FIGURE 2.

Pulmonary arterial hypertension (PAH) therapies work through four major pathways: endothelin-1 receptor antagonists (ERAs) block the endothelin (ET)-1 receptor. Phosphodiesterase-5 inhibitors (PDE-5i) and soluble guanylyl cyclase (sGC) stimulators increase signalling in the nitric oxide (NO) and cyclic GMP (cGMP) pathway, resulting in increased cGMP levels, and prostacyclin (PGI2) and other prostacyclin pathway agents (PPAs) bind the prostacyclin receptor (IP receptor), promoting the production of cAMP, leading to vasodilation and inhibiting vascular cell growth. Sotatercept, a novel biologic agent targeting the transforming growth factor-β superfamily, acts as a ligand trap for activins and related growth factors. This helps rebalance growth-promoting and growth-inhibiting signalling pathways, with multiple downstream effects.
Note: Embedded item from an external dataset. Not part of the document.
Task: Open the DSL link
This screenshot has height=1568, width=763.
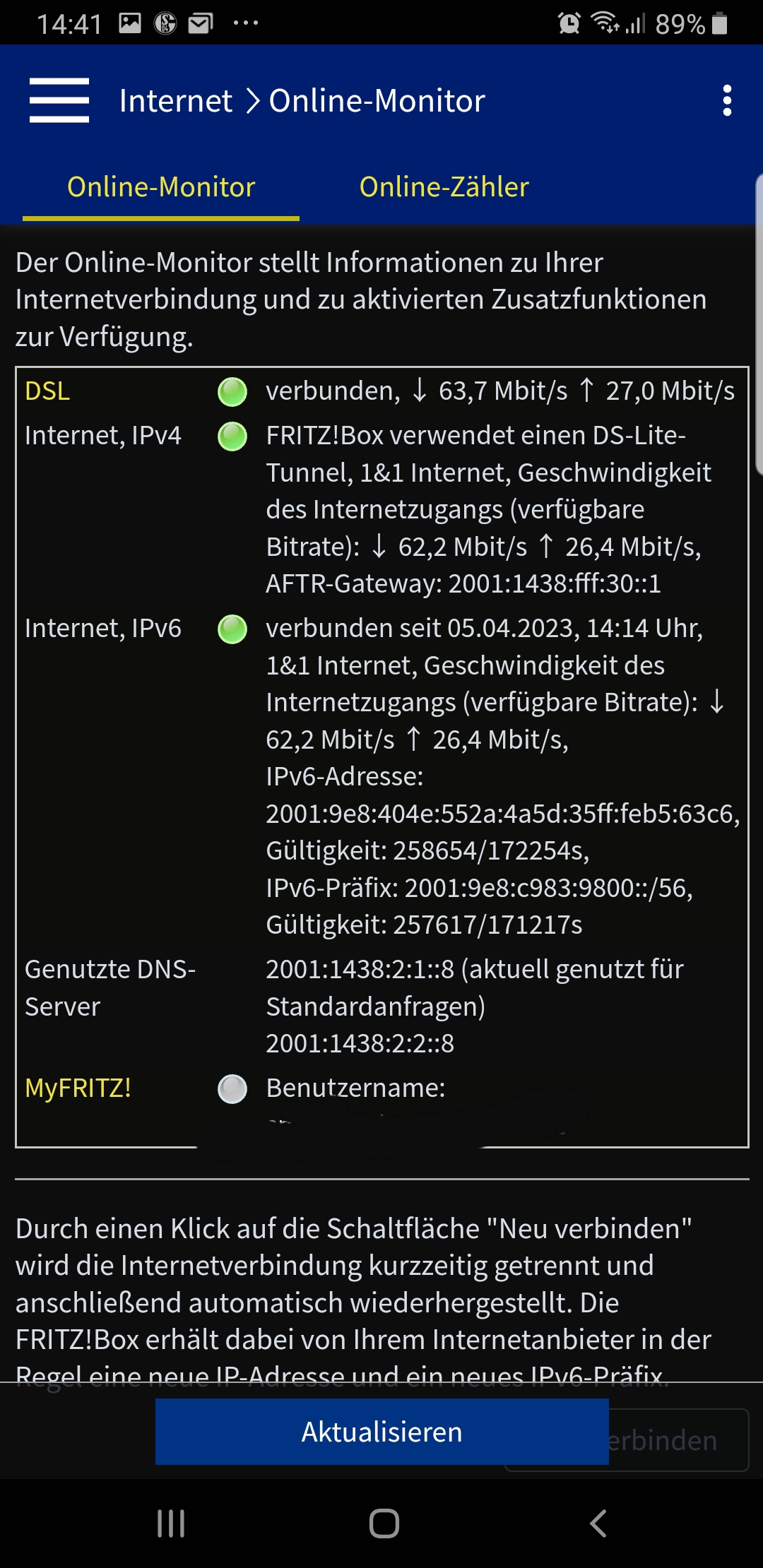Action: pyautogui.click(x=47, y=391)
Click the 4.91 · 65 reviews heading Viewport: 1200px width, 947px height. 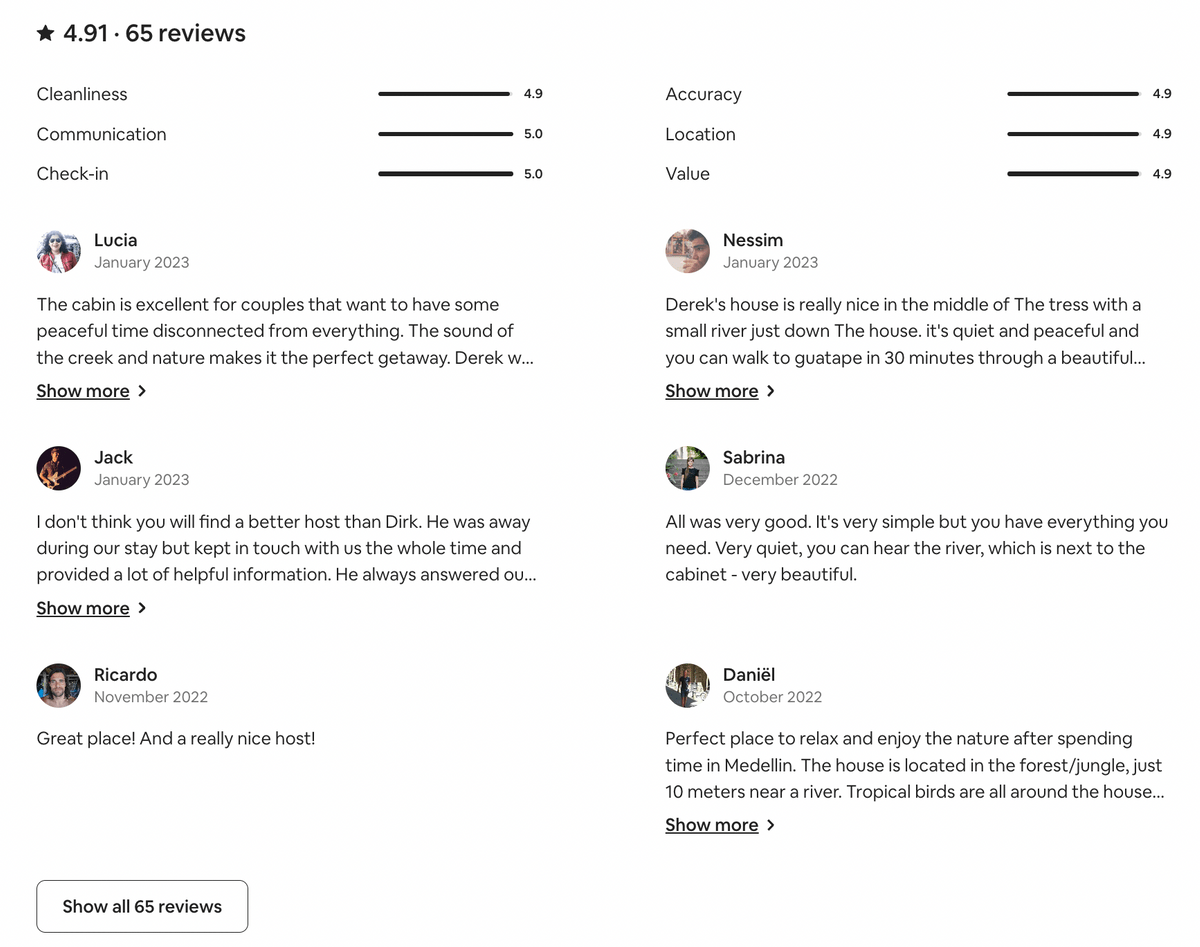154,34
Signalling is shown as proceeding from endothelial cell to smooth muscle cell for simplicity, but is bidirectional. BMPR: bone morphogenetic protein receptor; ALK: anaplastic lymphocyte kinase; ActR: activin receptor. ^#: in addition, signalling mediators also originate from multiple other cell types, particularly for activin.